Lent invites us to join Christ on the way of the Cross.  It's an intentional season of reflection and meditation.  Even more, we're challenged to arrange our lives in such a way as to be daily frustrated.  Let me explain.

As people addicted to comfort and convenience, we're often unaware of how we live to feel good about ourselves, to gain a bit of affirmation, to exert influence, to maximize our own pleasure, to satisfy our immediate needs.  Lent invites us to intentionally frustrate ourselves, to engage in a season of deprivation, which actually makes us more aware of the depth of our dependence on any number of things – a substance, our reputation, control, achievement, being right, being comfortable, being secure.

Lent is NOT a behavior modification program.  It's not about going off chocolate or caffeine or alcohol.  It's about frustrating what Thomas Merton calls our "false self," our illusory self, the part of us addicted to living the lie, a life of hiding.  As Merton writes, "All sin starts from the assumption that my false self, the self that exists only in my own egocentric desires, is the fundamental reality of life to which everything else in the universe is ordered. Thus I use up my life in the desire for pleasures and the thirst for experiences, for power, honour, knowledge and love, to clothe this false self and construct its nothingness into something objectively real."

** RECORDS SHOWN **
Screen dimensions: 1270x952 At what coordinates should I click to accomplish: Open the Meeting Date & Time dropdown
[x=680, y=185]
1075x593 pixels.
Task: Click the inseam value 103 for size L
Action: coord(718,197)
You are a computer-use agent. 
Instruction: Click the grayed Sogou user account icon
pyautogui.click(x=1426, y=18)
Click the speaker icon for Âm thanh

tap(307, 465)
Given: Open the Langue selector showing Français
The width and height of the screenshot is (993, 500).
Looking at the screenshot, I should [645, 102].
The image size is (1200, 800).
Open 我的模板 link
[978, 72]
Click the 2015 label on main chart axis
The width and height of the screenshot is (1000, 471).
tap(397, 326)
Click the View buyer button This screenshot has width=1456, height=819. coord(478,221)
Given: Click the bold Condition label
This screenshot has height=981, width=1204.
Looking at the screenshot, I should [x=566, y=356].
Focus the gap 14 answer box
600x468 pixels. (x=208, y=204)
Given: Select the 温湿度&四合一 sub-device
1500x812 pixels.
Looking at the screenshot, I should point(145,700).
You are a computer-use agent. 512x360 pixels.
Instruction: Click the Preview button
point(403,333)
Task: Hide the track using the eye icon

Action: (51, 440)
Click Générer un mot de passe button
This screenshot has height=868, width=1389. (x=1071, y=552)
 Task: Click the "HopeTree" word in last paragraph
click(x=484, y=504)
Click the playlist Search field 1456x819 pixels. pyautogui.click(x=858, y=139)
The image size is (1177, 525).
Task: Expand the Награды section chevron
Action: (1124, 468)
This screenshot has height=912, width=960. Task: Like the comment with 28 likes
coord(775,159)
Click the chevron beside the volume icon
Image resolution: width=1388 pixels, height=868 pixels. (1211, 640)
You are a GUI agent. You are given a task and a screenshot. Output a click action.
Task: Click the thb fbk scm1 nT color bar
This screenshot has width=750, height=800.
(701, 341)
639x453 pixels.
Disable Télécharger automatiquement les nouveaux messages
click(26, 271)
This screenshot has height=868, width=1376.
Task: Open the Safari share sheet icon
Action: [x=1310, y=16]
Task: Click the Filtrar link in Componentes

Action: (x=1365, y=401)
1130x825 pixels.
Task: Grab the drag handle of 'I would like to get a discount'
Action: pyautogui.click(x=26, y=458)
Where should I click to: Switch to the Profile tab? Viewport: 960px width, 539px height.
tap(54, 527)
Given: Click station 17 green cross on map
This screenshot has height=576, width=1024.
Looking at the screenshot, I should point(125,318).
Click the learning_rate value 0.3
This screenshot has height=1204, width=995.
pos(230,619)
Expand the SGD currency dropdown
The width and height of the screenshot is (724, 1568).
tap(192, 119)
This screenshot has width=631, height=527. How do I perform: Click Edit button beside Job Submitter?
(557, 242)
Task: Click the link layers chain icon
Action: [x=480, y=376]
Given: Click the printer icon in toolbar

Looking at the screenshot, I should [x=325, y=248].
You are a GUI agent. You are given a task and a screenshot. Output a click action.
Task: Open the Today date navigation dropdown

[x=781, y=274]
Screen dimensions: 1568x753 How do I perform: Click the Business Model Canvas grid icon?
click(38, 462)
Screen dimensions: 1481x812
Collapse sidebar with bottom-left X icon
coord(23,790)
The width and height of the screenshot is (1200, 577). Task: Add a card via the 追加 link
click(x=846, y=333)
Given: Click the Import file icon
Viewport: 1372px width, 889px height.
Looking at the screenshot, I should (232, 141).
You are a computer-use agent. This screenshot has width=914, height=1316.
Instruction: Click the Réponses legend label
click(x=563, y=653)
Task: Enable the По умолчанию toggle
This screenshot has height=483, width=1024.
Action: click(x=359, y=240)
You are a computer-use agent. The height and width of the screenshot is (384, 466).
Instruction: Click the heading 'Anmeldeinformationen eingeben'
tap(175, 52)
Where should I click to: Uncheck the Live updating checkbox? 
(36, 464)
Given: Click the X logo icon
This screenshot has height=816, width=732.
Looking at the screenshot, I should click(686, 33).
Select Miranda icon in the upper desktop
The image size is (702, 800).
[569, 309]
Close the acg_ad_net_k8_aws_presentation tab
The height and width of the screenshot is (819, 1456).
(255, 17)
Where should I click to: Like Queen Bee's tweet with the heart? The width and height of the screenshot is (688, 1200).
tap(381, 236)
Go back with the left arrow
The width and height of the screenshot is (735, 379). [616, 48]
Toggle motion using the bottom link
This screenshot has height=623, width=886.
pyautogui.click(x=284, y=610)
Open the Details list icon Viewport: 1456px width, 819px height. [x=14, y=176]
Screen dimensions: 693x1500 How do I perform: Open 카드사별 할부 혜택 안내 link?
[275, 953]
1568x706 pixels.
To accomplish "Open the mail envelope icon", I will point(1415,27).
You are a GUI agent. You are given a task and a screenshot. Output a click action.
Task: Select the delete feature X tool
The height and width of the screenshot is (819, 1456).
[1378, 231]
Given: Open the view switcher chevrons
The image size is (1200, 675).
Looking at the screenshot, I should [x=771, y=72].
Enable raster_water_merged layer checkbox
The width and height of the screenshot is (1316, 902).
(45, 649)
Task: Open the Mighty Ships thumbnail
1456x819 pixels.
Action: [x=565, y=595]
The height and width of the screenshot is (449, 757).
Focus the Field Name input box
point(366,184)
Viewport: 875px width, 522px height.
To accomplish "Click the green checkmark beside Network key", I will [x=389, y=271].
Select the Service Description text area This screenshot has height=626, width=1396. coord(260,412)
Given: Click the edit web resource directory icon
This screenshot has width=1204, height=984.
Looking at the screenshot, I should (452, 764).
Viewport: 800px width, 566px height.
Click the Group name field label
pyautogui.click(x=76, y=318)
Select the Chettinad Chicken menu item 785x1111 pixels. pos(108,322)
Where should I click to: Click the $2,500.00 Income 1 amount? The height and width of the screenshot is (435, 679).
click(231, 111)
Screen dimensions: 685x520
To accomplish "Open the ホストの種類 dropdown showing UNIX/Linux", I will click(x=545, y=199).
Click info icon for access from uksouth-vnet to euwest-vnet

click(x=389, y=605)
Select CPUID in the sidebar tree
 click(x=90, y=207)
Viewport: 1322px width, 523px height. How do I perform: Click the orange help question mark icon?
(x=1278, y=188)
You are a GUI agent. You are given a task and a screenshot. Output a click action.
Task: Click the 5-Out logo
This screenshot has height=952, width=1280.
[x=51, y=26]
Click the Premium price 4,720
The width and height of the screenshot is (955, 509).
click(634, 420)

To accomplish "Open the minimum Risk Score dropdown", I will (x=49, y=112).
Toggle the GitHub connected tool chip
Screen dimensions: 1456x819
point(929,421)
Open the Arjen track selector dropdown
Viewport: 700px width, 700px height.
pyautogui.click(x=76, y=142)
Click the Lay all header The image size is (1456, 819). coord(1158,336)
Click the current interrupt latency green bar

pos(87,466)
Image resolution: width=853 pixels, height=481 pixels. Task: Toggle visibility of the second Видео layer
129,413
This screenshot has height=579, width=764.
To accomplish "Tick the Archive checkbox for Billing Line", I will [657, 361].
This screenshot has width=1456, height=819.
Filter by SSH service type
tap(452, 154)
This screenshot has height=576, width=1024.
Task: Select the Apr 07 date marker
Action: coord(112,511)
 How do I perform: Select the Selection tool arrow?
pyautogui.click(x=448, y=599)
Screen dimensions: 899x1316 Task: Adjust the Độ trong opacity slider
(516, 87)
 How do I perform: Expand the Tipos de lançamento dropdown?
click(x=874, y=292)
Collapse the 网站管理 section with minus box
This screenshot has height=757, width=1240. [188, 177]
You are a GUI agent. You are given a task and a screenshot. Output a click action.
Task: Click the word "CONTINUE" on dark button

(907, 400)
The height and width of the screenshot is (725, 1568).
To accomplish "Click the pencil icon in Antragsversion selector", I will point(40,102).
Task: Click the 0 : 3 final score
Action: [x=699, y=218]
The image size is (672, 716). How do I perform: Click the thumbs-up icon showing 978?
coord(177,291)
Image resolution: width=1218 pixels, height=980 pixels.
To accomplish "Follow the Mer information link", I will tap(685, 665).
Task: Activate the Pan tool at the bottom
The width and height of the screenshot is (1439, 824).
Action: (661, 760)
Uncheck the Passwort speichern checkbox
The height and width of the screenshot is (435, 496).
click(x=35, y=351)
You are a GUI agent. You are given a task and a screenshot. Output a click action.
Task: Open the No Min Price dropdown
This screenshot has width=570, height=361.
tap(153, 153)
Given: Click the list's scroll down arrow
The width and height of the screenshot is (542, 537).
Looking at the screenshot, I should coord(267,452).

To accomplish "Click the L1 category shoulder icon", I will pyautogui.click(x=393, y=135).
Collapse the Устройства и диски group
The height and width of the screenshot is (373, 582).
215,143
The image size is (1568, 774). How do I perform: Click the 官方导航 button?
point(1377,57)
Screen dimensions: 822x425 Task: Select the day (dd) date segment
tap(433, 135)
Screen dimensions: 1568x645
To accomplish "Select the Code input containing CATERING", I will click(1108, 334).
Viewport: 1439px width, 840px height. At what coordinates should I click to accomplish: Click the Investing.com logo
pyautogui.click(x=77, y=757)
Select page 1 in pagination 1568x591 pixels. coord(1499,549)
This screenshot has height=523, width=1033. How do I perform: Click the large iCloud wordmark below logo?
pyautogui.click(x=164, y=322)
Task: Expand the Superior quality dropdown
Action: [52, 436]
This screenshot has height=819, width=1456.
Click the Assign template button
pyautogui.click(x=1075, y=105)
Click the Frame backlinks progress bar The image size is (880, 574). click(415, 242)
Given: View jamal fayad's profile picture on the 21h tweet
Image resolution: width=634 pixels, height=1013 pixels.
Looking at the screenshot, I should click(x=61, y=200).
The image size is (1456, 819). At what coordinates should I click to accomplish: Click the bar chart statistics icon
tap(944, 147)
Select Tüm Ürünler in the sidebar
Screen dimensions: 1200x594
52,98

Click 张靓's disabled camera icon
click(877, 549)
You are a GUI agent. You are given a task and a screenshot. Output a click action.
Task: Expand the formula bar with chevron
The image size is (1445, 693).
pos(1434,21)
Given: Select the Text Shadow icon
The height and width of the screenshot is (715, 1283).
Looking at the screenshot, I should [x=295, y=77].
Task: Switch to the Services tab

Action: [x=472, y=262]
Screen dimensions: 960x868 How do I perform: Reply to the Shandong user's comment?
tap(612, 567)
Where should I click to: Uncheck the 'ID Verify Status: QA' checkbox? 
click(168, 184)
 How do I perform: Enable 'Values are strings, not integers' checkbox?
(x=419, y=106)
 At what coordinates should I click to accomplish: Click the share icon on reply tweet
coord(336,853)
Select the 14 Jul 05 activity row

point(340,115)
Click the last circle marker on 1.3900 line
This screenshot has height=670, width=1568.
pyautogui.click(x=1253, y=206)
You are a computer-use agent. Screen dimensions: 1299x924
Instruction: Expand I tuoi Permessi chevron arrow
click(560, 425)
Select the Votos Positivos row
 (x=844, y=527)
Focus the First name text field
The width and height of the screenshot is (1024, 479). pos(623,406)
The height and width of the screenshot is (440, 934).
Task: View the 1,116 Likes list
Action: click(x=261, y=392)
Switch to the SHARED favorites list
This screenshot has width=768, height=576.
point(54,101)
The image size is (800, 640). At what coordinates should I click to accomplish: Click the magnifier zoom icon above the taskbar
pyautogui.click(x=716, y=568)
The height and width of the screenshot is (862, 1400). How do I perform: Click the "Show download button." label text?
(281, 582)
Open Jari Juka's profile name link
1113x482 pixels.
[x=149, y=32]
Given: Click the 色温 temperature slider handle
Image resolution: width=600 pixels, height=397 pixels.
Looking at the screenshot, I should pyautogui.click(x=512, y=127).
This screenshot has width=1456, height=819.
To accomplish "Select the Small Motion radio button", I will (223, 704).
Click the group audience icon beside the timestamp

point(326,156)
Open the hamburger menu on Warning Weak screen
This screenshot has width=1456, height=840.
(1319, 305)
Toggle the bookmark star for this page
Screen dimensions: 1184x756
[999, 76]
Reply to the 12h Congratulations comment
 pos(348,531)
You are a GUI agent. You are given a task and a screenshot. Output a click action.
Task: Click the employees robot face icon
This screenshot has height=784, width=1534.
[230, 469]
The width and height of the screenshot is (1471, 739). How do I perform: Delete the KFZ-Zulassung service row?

** WHAT TO DO **
According to the Lent text, who calls our illusory self the "false self"? Please answer in a few words.

** SOLUTION FOR THIS PROBLEM **
Thomas Merton